Exercise requirements:
Exactly and without additions, transcribe the line that contains "Kerítés, Kerékp.tár., Inf.tábla, Kút, hidak" and every line after it in the data.
___ Data extracts
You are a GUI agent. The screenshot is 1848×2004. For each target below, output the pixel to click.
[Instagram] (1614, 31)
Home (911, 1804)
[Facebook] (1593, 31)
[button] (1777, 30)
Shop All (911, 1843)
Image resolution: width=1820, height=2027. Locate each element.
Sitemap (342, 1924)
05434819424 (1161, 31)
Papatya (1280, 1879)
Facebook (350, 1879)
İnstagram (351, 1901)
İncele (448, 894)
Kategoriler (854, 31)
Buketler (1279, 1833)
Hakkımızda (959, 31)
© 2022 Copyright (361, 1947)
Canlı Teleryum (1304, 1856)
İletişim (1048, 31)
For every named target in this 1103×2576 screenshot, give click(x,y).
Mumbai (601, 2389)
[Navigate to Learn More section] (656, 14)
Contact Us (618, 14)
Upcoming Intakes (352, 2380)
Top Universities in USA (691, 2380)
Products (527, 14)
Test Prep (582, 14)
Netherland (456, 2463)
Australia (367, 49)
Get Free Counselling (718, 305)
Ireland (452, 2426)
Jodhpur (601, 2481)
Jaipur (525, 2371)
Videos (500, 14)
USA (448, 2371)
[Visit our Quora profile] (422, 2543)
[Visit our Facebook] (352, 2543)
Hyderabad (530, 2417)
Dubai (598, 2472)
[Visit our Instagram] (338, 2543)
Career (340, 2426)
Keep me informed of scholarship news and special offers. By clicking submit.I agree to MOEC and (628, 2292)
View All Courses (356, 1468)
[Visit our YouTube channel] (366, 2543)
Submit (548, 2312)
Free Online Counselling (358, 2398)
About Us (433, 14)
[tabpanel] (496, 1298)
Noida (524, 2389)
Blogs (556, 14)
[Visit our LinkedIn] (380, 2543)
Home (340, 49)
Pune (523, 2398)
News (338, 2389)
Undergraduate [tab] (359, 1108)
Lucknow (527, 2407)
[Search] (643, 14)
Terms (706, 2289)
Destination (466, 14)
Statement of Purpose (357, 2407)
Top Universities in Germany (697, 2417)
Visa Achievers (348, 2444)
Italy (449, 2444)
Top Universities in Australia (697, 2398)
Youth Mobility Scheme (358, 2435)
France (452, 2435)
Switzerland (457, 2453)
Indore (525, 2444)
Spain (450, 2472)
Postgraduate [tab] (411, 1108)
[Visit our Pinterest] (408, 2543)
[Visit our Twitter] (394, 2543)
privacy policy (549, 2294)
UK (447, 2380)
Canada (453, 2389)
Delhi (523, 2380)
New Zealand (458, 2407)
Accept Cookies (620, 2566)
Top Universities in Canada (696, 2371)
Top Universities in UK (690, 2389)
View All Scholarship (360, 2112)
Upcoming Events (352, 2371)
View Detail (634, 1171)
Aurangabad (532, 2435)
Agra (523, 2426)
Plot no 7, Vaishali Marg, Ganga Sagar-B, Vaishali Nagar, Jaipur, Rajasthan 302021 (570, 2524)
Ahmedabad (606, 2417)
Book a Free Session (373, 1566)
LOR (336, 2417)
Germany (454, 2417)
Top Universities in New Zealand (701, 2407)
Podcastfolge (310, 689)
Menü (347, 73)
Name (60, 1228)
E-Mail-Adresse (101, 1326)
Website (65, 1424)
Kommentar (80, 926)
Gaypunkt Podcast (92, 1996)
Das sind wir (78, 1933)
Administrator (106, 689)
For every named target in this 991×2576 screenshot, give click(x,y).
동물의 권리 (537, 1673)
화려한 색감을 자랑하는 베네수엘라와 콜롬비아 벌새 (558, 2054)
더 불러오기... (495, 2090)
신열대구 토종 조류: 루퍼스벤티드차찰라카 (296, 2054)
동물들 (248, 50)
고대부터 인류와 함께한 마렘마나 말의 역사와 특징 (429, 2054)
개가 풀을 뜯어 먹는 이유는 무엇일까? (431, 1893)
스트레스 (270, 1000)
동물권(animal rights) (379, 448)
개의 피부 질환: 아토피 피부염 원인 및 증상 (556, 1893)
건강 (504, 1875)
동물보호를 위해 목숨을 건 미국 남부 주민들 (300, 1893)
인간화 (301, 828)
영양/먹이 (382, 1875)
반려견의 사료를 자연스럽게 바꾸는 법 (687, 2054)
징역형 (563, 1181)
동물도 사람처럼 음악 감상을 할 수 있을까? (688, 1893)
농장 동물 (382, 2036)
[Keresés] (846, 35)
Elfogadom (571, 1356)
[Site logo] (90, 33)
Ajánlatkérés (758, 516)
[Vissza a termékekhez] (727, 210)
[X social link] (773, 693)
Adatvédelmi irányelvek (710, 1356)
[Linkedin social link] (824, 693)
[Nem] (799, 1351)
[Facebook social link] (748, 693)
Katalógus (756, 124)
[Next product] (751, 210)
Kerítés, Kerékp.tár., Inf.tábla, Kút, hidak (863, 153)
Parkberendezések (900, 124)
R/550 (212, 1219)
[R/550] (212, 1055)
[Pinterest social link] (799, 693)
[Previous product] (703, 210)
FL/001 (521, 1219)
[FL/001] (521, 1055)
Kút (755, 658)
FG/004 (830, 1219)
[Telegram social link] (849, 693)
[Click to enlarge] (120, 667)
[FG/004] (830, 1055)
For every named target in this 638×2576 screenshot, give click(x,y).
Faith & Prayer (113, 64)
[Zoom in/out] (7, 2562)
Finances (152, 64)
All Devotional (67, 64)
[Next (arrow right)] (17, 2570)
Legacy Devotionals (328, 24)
______
Response:
Kerítés, Kerékp.tár., Inf.tábla, Kút, hidak (863, 153)
Parkberendezések (900, 124)
R/550 (212, 1219)
[R/550] (212, 1055)
[Pinterest social link] (799, 693)
[Previous product] (703, 210)
FL/001 (521, 1219)
[FL/001] (521, 1055)
Kút (755, 658)
FG/004 (830, 1219)
[Telegram social link] (849, 693)
[Click to enlarge] (120, 667)
[FG/004] (830, 1055)
For every named target in this 638×2576 screenshot, give click(x,y).
Faith & Prayer (113, 64)
[Zoom in/out] (7, 2562)
Finances (152, 64)
All Devotional (67, 64)
[Next (arrow right)] (17, 2570)
Legacy Devotionals (328, 24)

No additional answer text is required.